千田貞暁
千田 貞暁(せんだ さだあき、天保7年7月29日(1836年9月9日) - 明治41年(1908年)4月23日)は、幕末の志士、明治時代の県令(知事)、貴族院議員、正三位勲一等男爵。広島県の県令のち県知事後、新潟県・和歌山県・愛知県・京都府・宮崎県知事を歴任した。旧名伝一郎。
経歴
編集薩摩藩士・千田伝左衛門の子として生まれる。1865年、黒田清隆、市来四郎、橋口兼三らと薩摩藩内の廃仏毀釈の建白書を家老桂久武に提出する。島津忠義、島津久光も賛成し即日決断となる。1868年、戊辰戦争に新政府軍として参加。

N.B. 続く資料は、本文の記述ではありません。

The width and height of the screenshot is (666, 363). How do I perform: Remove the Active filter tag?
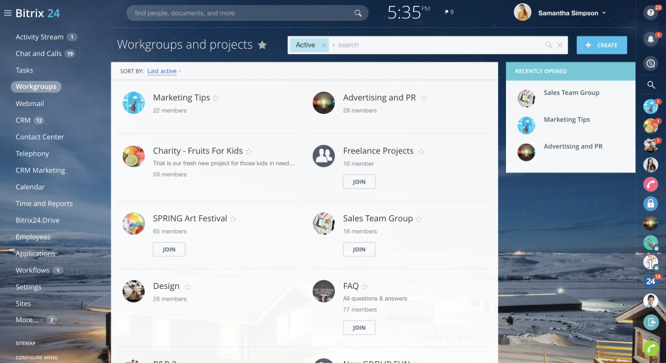click(324, 46)
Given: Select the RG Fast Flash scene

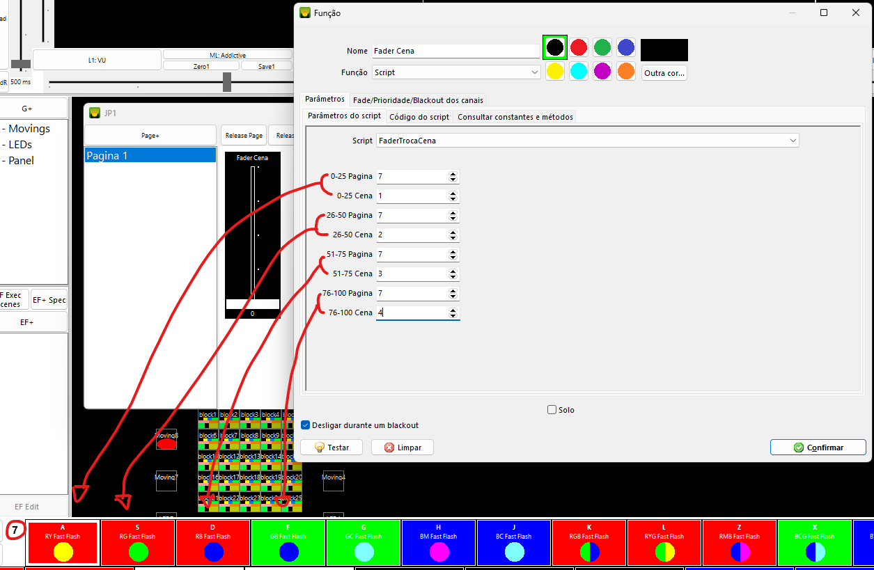Looking at the screenshot, I should click(137, 542).
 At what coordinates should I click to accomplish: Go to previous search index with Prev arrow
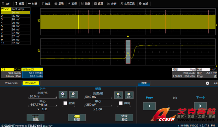click(149, 106)
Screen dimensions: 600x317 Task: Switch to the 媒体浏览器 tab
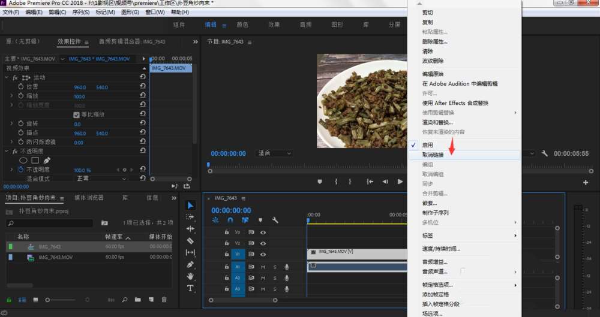89,198
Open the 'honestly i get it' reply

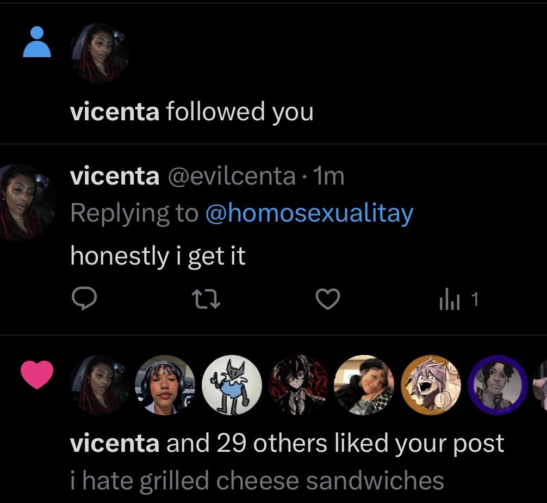(x=158, y=256)
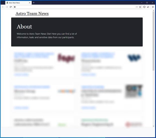This screenshot has width=156, height=138.
Task: Open the page actions three-dot menu
Action: click(x=137, y=7)
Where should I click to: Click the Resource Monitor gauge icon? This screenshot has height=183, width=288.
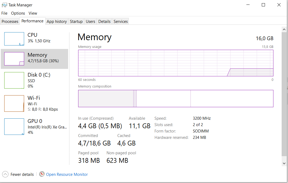click(42, 174)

1872年1月、東京府に出仕し、典事、教部省出仕、東京府参事、同・大書記官を歴任した。1880年4月6日、広島県令に就任。1884年に宇品港築港及び宇品干拓起工した。1886年7月20日、明治19年の地方官官制により、県令が県知事と改められた。1889年12月26日、築港計画が粗漏として、宇品港及び宇品干拓完成直前に、新潟県知事に左遷された。在任中、石油の機械採掘に力を尽くす。その後、和歌山県、愛知県各知事を歴任した。
1892年9月、京都府知事に就任。同年、京都府農事講習所(後の京都府立農林専門学校)を設立した。また、京都〜舞鶴間の鉄道建設の許可を出した。その後、宮崎県知事を務めた。

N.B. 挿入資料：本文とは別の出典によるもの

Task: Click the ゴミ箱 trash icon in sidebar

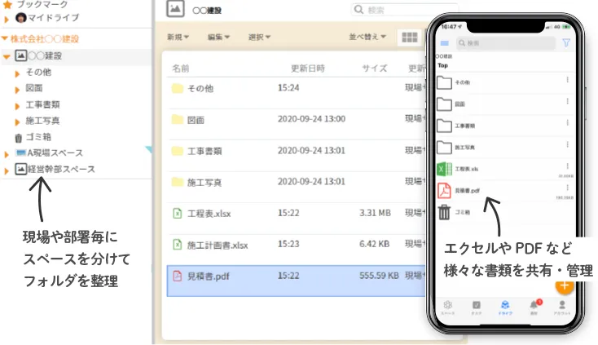Action: [x=18, y=137]
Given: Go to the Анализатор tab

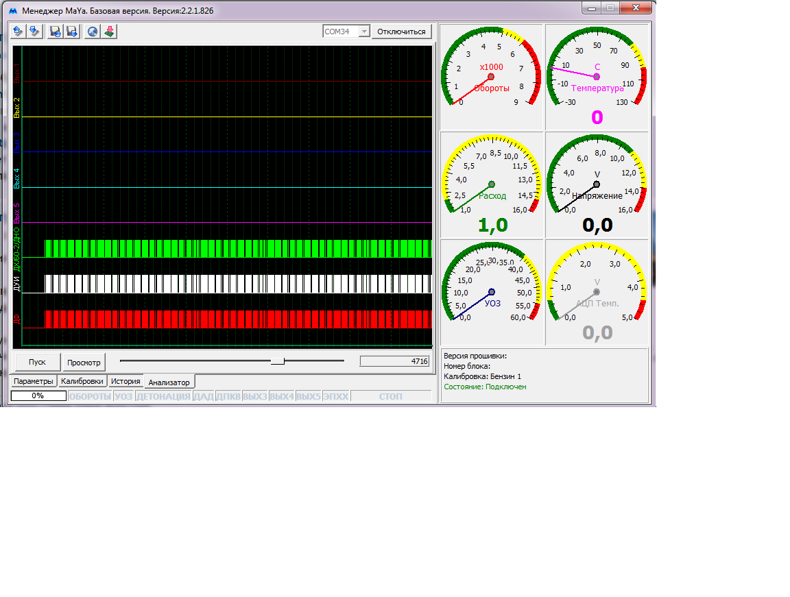Looking at the screenshot, I should click(x=169, y=382).
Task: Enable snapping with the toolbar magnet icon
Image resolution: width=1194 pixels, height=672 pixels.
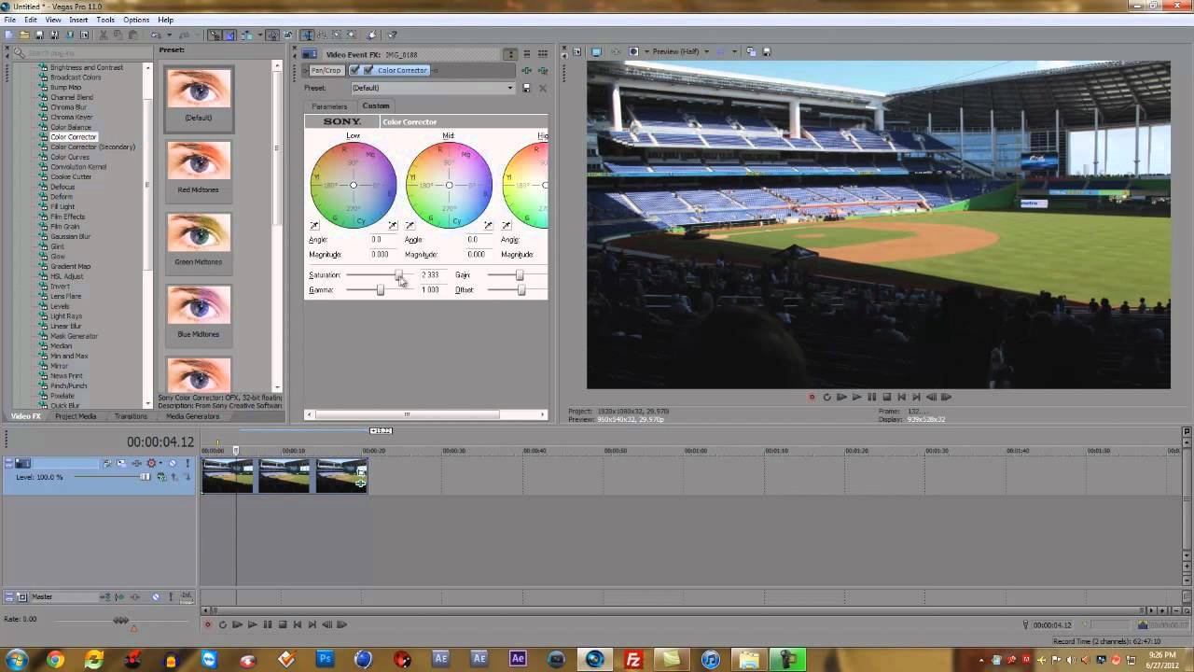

1898年、宇品港築港等の功績により広島市会より感謝状を贈られた。1898年2月、男爵を叙爵。1904年5月19日、錦鶏間祗候となる[1]。同年7月10日、貴族院議員となり[2]、死去するまで在任した。
宇品築港事業
編集広島へ赴任
編集千田は前任地の大分県から海路汽船により広島へ県令として赴任した。その際、太田川が運ぶ土砂により遠浅の干潟が続く広島へは、沖合いの宇品島(現在の元宇品)で乗客用の和船に乗り換えたり、貨物は艀(はしけ)に乗せ変えたりしなければならず、また乗り換えても遠浅の海が潮が満ちるのを待たねばならないことを目の当たりにした。 着任早々市内を巡視した千田は、インフラが藩政時代のままのため方々で物資が渋滞し、それが原因で経済活動が停滞していることに驚いた。そこで港の整備とそこへ続く道路の整備が必要と考え、宇品築港を決意した。
宇品築港計画
編集1881年5月末、千田は内務省(内務卿松方正義)宛に要請し、お雇い外国人ムルデル(A.T.L.R.Mulder:蘭)に現地を視察させ調査・計画策定させる事となった。ムルデルは内務省嘱託1等工師(技師)である。当時のお雇い外国人の中でオランダ人は土木分野、特に河口近くの平野部で堤防の建設や、川底の掘り下げや分水などを行い、洪水予防をする工事や運河を建設したり港湾の建設といった「低水工事」がお家芸であり高く評価されて雇われていた。太田川デルタ河口の遠浅の海での干拓と港湾建設には適任であるといえる。 ムルデルは現地を視察し、築港計画のみでは太田川の土砂運搬作用により遠からず土砂が堆積し、沿岸流により漂砂として港湾に流れてくると予想した。そこで築港と同時に宇品島(現在の元宇品)と京橋川左岸の間に堤防を築き、干拓地を作ることになった。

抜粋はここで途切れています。